Dersu Uzala é um filme de 1975 dirigido e co-escrito por Akira Kurosawa, baseado no livro de memórias do explorador russo Vladimir Arsenyev durante sua expedição ao extremo oriente russo no século XX.

O filme recebeu importantes prêmios, como o Oscar de Melhor Filme Estrangeiro em 1976 e o prêmio da Federação Internacional de Críticos de Cinema no 9º Festival Internacional de Cinema de Moscou. Também foi um sucesso de bilheteria, vendendo mais de 21 milhões de ingressos na União Soviética e na Europa, além de arrecadar US$ 1,2 milhão nos Estados Unidos e no Canadá.

Este é o único filme não-japonês de Akira Kurosawa, sendo filmado quase inteiramente ao ar livre no deserto do extremo oriente russo. A vastidão intocada do deserto russo, tão diferente da paisagem japonesa com suas florestas cultivadas, proporcionou uma tela radicalmente nova para Kurosawa.

Nesse novo cenário, Akira Kurosawa conseguiu trabalhar com maestria singular e evocativa, lembrando tanto o cinema de John Ford pela composição pitoresca das paisagens quanto o cinema de Werner Herzog, pela filmagem dramática de uma natureza hostil.

O filme narra a história de um explorador, líder de uma expedição de levantamento topográfico na Sibéria, do exército russo, que é resgatado por um caçador nanai chamado Dersu Uzala.

Dersu Uzala é um nativo das florestas que está completamente integrado ao seu ambiente, levando um estilo de vida que será inevitavelmente destruído pelo avanço da civilização.

Dersu passa a servir como guia do explorador, estabelecendo uma forte amizade entre eles.

Quando o explorador decide levar Dersu para a cidade, como forma de agradecimento, seus costumes confrontam-se de forma avassaladora com o modo de vida burocrático da cidade, levando-o a questionar diversos padrões da sociedade.

Dersu Uzala é um exemplo de humildade e sabedoria, e o filme retrata de maneira poética e sensível as diferenças culturais entre ele e o pesquisador russo.

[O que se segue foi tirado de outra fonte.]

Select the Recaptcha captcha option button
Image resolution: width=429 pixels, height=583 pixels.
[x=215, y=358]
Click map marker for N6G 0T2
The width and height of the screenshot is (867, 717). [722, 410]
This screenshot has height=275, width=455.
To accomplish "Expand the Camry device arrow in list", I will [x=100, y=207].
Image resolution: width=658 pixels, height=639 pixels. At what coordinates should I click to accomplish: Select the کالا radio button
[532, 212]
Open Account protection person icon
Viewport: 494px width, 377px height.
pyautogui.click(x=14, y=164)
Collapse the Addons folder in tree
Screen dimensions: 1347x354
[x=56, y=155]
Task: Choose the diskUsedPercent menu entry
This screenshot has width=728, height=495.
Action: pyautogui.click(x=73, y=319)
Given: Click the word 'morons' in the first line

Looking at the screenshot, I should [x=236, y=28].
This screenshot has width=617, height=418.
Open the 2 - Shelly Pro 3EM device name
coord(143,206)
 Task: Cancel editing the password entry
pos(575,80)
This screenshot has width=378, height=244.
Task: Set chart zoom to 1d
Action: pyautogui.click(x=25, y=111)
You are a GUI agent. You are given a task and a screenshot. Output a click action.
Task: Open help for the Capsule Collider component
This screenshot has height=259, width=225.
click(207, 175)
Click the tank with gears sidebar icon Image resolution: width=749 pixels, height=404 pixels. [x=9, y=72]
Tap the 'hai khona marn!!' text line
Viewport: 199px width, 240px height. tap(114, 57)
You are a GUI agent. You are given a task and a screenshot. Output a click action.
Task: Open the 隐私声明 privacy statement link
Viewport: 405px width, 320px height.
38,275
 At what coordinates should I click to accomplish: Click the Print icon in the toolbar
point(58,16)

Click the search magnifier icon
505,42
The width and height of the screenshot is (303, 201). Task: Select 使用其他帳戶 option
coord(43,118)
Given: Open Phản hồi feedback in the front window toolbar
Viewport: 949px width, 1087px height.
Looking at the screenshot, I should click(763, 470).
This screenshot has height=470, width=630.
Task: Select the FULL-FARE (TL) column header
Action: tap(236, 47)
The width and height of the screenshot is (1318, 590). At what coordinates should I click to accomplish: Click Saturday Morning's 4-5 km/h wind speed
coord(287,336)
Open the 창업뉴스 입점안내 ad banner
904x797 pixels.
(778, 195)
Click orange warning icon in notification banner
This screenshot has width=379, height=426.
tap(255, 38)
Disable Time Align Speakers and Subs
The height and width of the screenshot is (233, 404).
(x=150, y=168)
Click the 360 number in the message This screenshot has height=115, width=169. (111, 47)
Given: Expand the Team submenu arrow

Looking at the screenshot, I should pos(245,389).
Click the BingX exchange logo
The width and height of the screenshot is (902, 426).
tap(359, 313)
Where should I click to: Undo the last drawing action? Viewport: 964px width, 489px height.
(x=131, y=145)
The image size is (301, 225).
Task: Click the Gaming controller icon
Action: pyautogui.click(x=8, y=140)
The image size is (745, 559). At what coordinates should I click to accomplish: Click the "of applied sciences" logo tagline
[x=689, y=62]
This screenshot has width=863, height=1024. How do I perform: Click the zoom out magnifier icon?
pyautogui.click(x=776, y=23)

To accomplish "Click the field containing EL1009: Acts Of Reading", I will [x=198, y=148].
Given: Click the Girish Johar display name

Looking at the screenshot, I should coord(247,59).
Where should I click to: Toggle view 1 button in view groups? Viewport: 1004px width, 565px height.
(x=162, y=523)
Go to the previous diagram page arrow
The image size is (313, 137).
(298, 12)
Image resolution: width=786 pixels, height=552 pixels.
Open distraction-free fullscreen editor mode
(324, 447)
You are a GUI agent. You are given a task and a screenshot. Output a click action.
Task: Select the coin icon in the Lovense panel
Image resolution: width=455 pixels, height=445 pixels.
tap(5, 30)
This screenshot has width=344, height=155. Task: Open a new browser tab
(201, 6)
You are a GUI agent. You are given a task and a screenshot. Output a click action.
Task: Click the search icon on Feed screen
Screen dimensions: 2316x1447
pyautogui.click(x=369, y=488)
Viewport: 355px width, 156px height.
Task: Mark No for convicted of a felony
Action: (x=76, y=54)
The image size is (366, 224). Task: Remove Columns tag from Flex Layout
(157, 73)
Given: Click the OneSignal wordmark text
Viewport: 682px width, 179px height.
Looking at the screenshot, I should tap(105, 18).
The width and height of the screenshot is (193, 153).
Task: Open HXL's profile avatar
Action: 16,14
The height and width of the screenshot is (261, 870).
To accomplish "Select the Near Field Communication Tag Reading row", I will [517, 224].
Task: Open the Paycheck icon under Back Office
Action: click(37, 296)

Alem de ter um dos personagens mais cativantes, complexos e interessantes do cinema de Kurosawa, o filme personificando todos os temas históricos, antropológicos, psicológicos, morais e afetivos do diretor em relação as culturas ancestrais.

Além de todos os temas citados, o personagem principal do filme traz reflexões sobre a velhice, antecipando temáticamente outro filme maravilhoso do diretor: Madadayo.